Norman E. Rosenthal is a South African author, psychiatrist and scientist who in the 1980s first described winter depression or seasonal affective disorder (SAD), and pioneered the use of light therapy for its treatment.
Norman Rosenthal graduated from King David High School in 1963. He was Dux of the school and scored top marks among all English-speaking students of that year in what was then the Transvaal Province. At age 16 he knew he wanted to become a psychiatric researcher and a writer. After graduating, he went on to study medicine at Wits, where he graduated cum laude. Norman immigrated to the United States, did his psychiatric residency at Columbia University and went on to a research career at the National Institute of Mental Health [NIMH] in Bethesda Maryland.
He has always been interested in finding novel solutions to psychiatric problems, often exploring alternative and complementary treatments. At the NIMH he led the team that first described seasonal affective disorder (SAD) and pioneered the use of light therapy as a treatment for this form of depression that typically strikes during the short dark days of winter. During his 20-year career at the NIMH he explored many aspects of this condition. He also experimented with bright light to shift daily rhythms in people with difficulty sleeping and waking at conventional hours.
After leaving the NIMH, Rosenthal has spent his time conducting clinical trials, seeing patients and writing books. In his continued quest to find innovative treatments for psychiatric conditions, he has studied the benefits of Transcendental Meditation for a wide variety of conditions, and the use of Botox to treat depression.

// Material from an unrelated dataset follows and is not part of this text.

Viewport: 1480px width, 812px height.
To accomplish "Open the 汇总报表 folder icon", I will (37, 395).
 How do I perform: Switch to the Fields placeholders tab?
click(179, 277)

He has written or co-authored over 200 scholarly papers and eight books for the general public. His interest in SAD resulted in his writing Winter Blues, now in its 4th edition, which the New York Times has called, “a classic work.” His enthusiasm for Transcendental Meditation, which he has now practiced himself for several years, led to his writing the New York Times bestseller, Transcendence.

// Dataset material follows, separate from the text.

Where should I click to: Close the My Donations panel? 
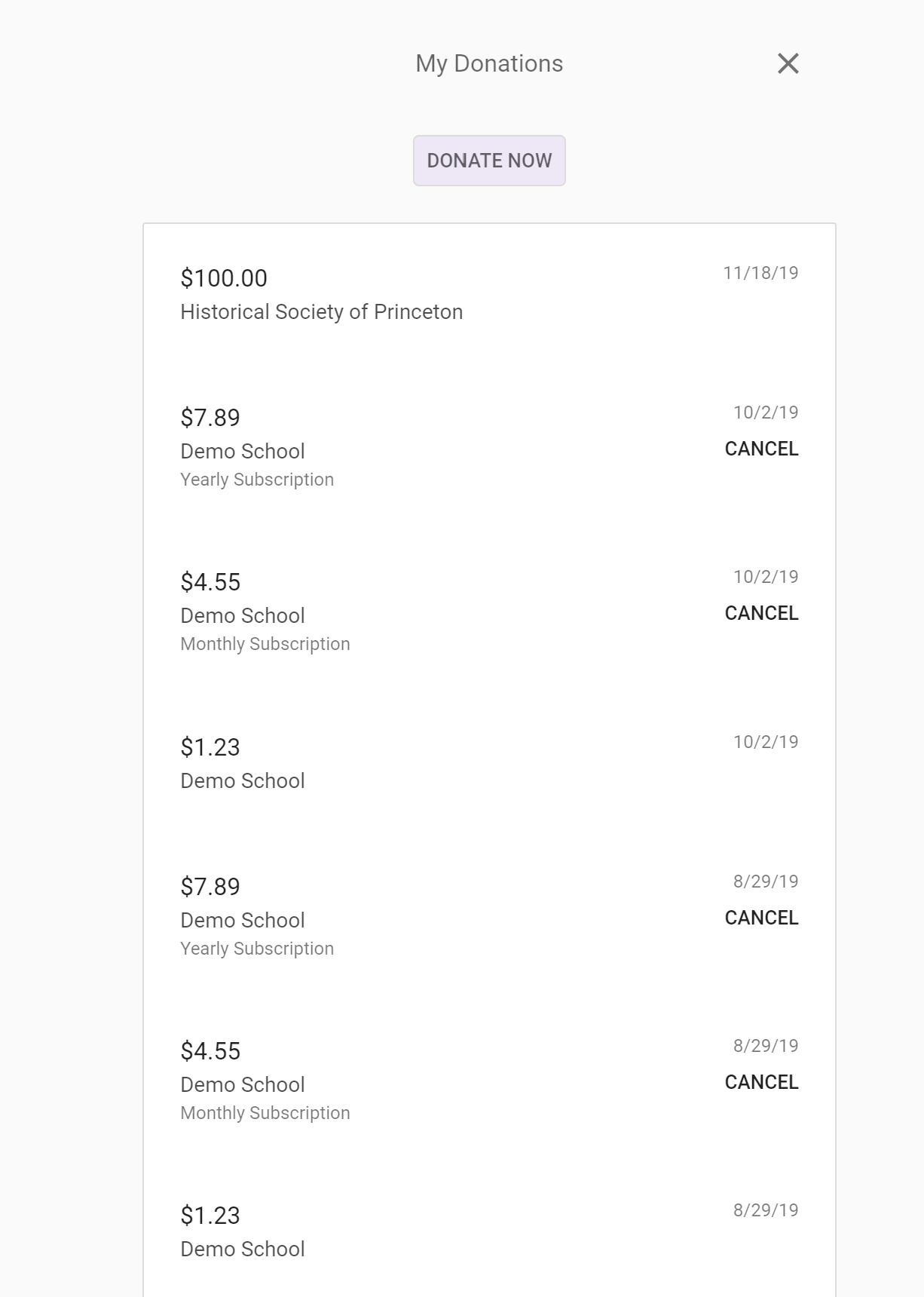[788, 63]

Rosenthal regards his education at King David as having been superb.
"The inspiration of some of the wonderful teachers I was fortunate enough to encounter at King David has stood me in good stead all my life. Rose Cohen taught me how to write clearly and precisely. Elena Thomas and Don Lowry encouraged independent thought in me, which was refreshing at the time and has remained inspirational ever since. There were many more wonderful teachers — too many to name. In the United States, doctors typically have a four-year undergraduate training in which they have the choice to study the liberal arts in depth — a wonderful training for an aspiring writer. The only formal training I ever had in writing was at the hands of my great KDHS teachers. They gave me the tools with which I was able to continue to teach myself what I needed to know in order to become a writer."